Humeur ? Humour ?
Même si elle reste active, même si elle reste engagée dans
la lignée de ce qu’a été la vie professionnelle, la retraite est aussi le temps
du retour sur soi, de l’examen du
passé ; c’est donc un peu l’heure des bilans. On mesure mieux avec le
recul ce qu’on a réussi, ce qu’on a loupé, ce qu’on aurait pu faire et que l’on
n’a pas fait, ce que l’on a fait et que l’on aurait pas dû faire. J’en étais à
ce stade de mes cogitations personnelles et je me disais que des décennies d’enseignement à des ados attachants, mais parfois un peu
pénibles, des heures et des heures
d’activités militantes pour défendre un service public que des pouvoirs
successifs voulaient mettre à mal, des kilomètres parcourus en manifestations
multiples et variées, plus ou moins nombreuses et plus ou moins réussies, sans
parler des enfants casés et heureux, pouvaient certes faire un bilan
globalement positif, comme on disait au Parti du temps de Marchais, mais que ce
n’était pas le Pérou, mais qu’il y avait certainement des destins plus
jouissifs, plus épanouissants, que celui
d’enseignants, de syndicalistes ( de gauche bien sûr !). Et je me prenais
à rêver… et à refaire ma vie.
Plein les
fouilles.
Refaire ma vie, sur l’autre rive, par exemple, à droite
pourquoi pas, de façon à pouvoir vivre un peu plus égoïstement, à pouvoir
cultiver mon jardin plutôt que les espaces et les services publics, à pouvoir, sans gêne aucune, afficher un cynisme de bon aloi. Cela m’aurait
peut-être permis de m’en mettre plein les fouilles. Ma retraite n’en serait que
plus aisée. Mais plus que l’orientation politique ainsi rêvée, c’est
l’occupation choisie qui me semble déterminante pour avoir le sentiment plein
et entier de la réussite. Et là accrochez vos ceintures, vous n’allez pas en
croire vos yeux et vos oreilles, mais mon rêve le plus secret est, aurait été,
celui d’avoir un destin de rocker, de rocker de droite, bien sûr ; pas
seulement le destin, mais le complet, le costume, les santiags, la veste avec
les franges, le poil hirsute, les yeux éclatés, la banane sur le crâne, les jeans « pat’
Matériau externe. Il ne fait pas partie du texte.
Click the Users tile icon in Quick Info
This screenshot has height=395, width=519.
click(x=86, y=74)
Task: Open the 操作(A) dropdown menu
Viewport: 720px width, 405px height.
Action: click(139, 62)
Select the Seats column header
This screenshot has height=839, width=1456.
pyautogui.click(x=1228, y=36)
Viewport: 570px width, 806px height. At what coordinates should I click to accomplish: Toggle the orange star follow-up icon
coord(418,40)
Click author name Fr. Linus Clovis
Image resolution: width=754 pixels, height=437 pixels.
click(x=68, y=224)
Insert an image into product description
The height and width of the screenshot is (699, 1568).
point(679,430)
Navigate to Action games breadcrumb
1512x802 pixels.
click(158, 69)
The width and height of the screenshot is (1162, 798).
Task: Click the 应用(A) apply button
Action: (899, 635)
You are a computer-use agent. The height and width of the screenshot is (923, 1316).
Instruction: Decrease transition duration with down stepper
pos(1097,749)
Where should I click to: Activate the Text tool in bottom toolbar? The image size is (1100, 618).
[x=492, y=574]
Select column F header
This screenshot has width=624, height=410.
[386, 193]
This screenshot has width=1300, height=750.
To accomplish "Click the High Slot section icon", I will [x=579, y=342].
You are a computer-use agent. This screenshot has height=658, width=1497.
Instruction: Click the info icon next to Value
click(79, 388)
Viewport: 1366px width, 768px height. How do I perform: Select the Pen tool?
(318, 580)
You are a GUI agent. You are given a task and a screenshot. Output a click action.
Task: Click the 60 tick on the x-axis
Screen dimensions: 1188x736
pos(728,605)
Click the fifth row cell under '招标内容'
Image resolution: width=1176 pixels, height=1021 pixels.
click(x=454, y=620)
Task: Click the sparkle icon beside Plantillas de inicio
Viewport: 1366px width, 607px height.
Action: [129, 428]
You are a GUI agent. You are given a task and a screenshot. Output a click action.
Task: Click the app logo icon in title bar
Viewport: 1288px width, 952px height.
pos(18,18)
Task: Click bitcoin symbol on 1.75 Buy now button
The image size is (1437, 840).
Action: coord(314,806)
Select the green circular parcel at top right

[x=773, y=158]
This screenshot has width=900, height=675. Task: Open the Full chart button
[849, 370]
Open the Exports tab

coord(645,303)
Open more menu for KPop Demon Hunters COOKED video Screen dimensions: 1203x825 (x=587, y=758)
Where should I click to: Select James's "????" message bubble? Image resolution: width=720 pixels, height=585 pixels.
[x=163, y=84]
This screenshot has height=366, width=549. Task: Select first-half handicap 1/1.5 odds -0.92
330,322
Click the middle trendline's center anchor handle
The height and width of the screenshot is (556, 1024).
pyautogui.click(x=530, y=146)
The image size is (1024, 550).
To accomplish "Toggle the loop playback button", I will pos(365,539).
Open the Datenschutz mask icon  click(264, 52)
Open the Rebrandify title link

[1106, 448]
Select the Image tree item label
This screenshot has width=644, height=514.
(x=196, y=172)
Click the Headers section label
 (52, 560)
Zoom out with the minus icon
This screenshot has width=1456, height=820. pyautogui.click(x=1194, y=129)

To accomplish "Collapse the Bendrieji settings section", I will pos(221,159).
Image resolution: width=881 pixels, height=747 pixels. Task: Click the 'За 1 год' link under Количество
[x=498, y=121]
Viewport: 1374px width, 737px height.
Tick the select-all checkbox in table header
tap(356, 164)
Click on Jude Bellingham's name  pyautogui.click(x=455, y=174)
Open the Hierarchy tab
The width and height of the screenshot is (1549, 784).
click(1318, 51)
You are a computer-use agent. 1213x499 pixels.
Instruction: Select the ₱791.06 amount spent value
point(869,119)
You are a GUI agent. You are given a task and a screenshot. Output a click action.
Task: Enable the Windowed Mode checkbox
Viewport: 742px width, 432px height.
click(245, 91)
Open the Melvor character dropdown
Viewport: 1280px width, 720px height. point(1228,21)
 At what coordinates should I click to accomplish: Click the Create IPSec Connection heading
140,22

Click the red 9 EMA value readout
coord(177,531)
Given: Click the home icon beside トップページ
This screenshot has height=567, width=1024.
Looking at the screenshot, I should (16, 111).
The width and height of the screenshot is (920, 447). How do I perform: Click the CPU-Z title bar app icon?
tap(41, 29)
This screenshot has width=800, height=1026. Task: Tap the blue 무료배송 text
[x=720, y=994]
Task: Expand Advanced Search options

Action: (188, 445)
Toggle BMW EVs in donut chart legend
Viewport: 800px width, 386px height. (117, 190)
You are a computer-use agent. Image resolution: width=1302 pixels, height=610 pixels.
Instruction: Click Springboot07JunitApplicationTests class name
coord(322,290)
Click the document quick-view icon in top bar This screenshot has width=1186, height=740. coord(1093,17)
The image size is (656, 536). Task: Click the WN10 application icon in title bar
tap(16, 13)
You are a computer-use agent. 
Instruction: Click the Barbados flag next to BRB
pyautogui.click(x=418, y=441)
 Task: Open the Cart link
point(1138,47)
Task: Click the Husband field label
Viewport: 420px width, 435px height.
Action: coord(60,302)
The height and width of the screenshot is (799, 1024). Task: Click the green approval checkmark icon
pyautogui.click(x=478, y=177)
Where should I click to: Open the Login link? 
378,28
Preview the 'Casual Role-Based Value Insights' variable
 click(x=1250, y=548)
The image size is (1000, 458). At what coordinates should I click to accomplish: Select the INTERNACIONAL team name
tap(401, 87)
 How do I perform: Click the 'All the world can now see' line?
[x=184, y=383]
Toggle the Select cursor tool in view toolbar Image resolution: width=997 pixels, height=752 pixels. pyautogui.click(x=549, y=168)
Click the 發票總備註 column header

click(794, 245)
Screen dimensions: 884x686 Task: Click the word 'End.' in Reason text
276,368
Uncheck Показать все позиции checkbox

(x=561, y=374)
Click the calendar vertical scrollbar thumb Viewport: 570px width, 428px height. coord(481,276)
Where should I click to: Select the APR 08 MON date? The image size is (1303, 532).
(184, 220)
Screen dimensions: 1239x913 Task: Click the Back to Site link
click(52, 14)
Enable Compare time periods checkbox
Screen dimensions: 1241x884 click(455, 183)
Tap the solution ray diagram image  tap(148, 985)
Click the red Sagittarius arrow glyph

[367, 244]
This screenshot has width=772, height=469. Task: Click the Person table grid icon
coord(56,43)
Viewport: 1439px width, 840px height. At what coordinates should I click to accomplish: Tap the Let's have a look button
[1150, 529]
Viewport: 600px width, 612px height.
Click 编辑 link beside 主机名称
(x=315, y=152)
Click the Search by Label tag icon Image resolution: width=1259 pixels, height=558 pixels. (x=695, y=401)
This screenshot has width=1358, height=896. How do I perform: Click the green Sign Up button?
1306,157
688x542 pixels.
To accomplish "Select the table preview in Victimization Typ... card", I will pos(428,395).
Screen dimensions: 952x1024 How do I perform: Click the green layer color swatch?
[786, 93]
déph ». Le talent d’un rocker de droite qui vocifère dans le micro, qui
déblatère tout ce qu’il a sur le cœur, qui, sans complexe, pense faire de la poésie avec la cacahouète
qu’il a dans la tête. Et le succès public bien
sûr, le culte voué à une idole, les groupies toujours à mes basques. Et
des tunes, des tunes, des tunes, comme s’il en pleuvait. La vraie vie
quoi ! Et puis, l’âge venant, aller
vivre en Belgique ou en Suisse… pour payer moins d’impôts.
Le grand écart.
J’imagine même que comme enfant du pays, malgré mes choix
politiques, les organisateurs de la fête
du TC m’inviteraient pour animer les festivités : à cause du plaisir de
retrouver des potes anciens et l’air de la Méditerranée, je leur ferai même un
prix. Et à cette occasion, je me vois faisant le grand écart entre ce que je
rêve d’être et ce que je suis, puisque mon double fantasmé serait sur
l’estrade, et moi avec le public, bien
sûr ; je pourrais mesurer le fossé
entre ma vie réelle et ma vie rêvée, entre le pantin, désincarné, qui se prend pour le centre du monde parce
qu’il a une guitare et le peuple rassemblé dont je suis, dont je partage les
aspirations, et avec lequel j’échange semaine après semaine mes humeurs-humours
et mes interrogations.
Et là je me dis qu’il est totalement illusoire de vouloir
changer de rive, qu’il est absurde de se prendre pour ce que l’on n’est pas,
que les valeurs de justice, de progrès social, de démocratie, d’émancipation,
de liberté, de solidarité ont besoin de nous. Que le seul horizon qui mérite
notre attention, c’est le monde réel, à comprendre, à humaniser, à transformer.
Ensemble ! (Mais en gardant notre capacité d’humour).